Secondhand HMIs retain their value alarmingly well, and good deals are typically snapped up. Older units at the most affordable end of the used market are likely to be iron-ballasted and care must be taken that they don't produce flicker problems, especially when shooting cinema frame rates in 60Hz countries. The issue can become particularly invidious on rolling-shutter cameras, which can show not only whole-frame flicker but also ripple or graduation within each frame, although it can typically be controlled to the point of acceptability if not perfection. People shooting in 50Hz countries have the option to shoot 25p, obviating almost all of the associated issues. Also, older HMI ballasts may be difficult or impossible to repair, requiring large magnetic components that are no longer available or would require labour-intensive rewinding. Even the cables to run from the ballast to the lamp head are expensive.
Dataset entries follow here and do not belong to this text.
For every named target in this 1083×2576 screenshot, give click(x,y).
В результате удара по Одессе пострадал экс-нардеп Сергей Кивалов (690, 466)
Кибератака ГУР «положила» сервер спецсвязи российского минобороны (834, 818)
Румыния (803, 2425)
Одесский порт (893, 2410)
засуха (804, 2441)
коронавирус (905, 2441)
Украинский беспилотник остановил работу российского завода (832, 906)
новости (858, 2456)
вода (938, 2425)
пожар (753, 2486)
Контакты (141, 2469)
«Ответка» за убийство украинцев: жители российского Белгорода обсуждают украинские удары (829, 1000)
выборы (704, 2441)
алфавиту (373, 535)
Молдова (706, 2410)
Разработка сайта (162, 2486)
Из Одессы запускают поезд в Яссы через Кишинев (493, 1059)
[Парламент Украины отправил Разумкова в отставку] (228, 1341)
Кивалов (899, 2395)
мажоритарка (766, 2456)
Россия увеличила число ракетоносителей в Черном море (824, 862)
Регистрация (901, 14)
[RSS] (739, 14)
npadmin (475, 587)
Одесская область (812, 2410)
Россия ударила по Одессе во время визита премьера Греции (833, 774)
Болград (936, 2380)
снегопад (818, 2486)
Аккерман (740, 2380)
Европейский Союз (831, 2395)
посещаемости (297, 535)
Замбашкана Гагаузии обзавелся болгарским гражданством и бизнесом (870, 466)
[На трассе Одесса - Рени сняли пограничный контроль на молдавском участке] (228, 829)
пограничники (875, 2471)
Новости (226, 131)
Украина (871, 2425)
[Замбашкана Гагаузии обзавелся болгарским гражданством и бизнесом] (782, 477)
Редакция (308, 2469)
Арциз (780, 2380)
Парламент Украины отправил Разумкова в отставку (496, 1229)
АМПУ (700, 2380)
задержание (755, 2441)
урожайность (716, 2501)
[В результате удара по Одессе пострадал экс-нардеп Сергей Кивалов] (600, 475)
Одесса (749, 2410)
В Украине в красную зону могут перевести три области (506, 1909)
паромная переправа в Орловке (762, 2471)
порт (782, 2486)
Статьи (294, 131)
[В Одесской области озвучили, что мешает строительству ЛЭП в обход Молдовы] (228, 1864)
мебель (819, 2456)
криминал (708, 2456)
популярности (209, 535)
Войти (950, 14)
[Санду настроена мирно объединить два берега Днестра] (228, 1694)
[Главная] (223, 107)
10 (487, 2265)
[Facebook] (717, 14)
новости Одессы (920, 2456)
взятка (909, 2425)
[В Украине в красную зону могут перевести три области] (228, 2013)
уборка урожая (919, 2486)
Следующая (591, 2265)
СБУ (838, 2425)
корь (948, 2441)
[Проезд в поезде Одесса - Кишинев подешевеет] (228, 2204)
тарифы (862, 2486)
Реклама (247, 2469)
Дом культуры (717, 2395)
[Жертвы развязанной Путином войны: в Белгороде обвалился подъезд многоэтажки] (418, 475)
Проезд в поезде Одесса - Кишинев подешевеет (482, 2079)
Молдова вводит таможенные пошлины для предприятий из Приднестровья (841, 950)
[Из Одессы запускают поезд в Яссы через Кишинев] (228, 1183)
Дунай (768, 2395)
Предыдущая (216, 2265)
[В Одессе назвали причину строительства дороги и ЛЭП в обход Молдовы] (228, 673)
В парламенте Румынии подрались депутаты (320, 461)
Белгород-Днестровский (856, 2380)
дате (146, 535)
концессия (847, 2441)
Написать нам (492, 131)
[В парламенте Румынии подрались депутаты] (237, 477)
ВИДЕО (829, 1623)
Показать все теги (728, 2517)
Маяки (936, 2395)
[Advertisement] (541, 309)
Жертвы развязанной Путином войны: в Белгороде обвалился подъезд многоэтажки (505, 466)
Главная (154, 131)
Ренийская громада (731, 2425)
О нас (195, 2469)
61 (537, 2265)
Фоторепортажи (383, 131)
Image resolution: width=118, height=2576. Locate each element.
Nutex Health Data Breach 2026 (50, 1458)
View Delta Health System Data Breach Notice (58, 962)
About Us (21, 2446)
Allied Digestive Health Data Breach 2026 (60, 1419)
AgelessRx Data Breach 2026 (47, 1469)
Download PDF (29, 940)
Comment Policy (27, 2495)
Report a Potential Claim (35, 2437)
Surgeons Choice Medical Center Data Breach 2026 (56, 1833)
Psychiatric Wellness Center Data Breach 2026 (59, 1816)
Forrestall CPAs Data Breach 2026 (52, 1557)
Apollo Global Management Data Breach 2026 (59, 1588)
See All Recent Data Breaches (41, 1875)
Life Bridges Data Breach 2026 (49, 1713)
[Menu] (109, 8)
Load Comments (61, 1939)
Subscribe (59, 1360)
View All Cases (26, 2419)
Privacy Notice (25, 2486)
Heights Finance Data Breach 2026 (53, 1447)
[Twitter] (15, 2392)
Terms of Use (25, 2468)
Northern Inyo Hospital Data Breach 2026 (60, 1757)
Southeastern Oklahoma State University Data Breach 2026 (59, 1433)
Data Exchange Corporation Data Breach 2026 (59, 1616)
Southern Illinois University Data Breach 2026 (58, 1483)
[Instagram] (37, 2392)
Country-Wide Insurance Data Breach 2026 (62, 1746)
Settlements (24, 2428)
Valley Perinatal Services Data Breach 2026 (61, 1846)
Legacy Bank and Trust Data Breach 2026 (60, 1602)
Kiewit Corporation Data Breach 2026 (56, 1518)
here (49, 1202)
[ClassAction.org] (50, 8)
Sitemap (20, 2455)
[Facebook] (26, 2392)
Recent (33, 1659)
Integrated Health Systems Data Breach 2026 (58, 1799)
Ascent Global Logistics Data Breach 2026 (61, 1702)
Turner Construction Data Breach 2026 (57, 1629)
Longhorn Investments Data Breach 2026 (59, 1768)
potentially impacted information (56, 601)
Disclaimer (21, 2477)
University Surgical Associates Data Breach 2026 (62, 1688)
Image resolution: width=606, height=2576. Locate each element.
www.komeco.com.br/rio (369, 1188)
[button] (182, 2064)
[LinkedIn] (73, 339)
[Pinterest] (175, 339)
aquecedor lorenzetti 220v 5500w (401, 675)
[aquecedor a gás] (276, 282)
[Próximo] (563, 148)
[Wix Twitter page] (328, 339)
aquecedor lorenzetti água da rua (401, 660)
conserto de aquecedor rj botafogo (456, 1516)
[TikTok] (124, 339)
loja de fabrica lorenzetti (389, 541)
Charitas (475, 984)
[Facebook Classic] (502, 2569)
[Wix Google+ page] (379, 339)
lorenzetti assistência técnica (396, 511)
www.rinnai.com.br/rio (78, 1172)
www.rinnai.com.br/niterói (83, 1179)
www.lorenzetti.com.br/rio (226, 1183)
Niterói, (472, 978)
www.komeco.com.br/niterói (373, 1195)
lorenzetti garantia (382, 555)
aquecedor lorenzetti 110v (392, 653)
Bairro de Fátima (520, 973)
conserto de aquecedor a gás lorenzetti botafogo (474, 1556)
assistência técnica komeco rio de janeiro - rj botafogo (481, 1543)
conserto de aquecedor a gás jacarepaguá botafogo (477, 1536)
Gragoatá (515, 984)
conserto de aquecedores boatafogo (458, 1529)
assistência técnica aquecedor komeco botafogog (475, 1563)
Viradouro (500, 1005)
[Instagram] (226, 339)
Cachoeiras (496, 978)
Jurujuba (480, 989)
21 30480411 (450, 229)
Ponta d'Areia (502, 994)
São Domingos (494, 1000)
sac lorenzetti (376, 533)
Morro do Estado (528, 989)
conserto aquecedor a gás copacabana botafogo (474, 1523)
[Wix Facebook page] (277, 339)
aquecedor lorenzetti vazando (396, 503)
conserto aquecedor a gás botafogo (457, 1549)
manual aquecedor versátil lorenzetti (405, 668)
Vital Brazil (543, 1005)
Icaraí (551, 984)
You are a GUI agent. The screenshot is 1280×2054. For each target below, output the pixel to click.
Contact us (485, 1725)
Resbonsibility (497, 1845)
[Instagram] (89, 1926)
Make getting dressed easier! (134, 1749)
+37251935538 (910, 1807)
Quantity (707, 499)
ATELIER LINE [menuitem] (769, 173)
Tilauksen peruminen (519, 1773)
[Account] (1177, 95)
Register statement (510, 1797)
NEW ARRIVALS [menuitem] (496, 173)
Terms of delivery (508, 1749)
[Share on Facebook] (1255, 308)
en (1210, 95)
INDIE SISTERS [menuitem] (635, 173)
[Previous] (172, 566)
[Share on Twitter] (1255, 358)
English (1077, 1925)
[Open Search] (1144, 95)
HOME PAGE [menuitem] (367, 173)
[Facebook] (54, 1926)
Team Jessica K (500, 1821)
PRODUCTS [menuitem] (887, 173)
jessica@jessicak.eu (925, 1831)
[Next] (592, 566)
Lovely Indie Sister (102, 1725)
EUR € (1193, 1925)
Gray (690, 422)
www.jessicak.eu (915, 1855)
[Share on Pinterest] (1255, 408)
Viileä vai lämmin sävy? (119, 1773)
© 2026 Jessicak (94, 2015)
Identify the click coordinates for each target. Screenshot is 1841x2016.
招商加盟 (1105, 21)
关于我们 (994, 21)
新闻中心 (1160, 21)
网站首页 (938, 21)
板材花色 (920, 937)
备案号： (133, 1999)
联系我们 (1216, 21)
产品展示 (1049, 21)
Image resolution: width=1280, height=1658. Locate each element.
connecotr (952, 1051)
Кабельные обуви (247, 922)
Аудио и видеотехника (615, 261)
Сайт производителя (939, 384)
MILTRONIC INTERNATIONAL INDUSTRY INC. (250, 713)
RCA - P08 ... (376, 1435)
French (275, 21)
Notwithstanding, the sheer power and wall-socket powerability of the 2.5kW HMI fresnel makes it gear we like. LED is unlikely to become a competitor to this sort of equipment for some time, and while it is intrinsically flicker free, dimmable, lighter and more robust, and easier to drive at an electronic level, the power density is currently an order of magnitude away from that of which HMI is capable. The biggest LED modules which might reasonably be considered for inclusion in a fresnel housing are rated at a couple of hundred watts, and of similar luminous efficacy to HMI if we want reasonable colour rendering. They also require aggressive air cooling, producing a noise problem. Perhaps, eventually, we'll be able to replace metal halide with solid state light, but there's no prospect of that becoming available in the next few years.

For our cousins across the world who may not have access to 3kW per household power socket, I would suggest that the 1800W HMI PAR is probably the best equivalent. Fitted with appropriate lenses, the output can be similar if naturally somewhat less powerful, and PARs are flexible devices anyway.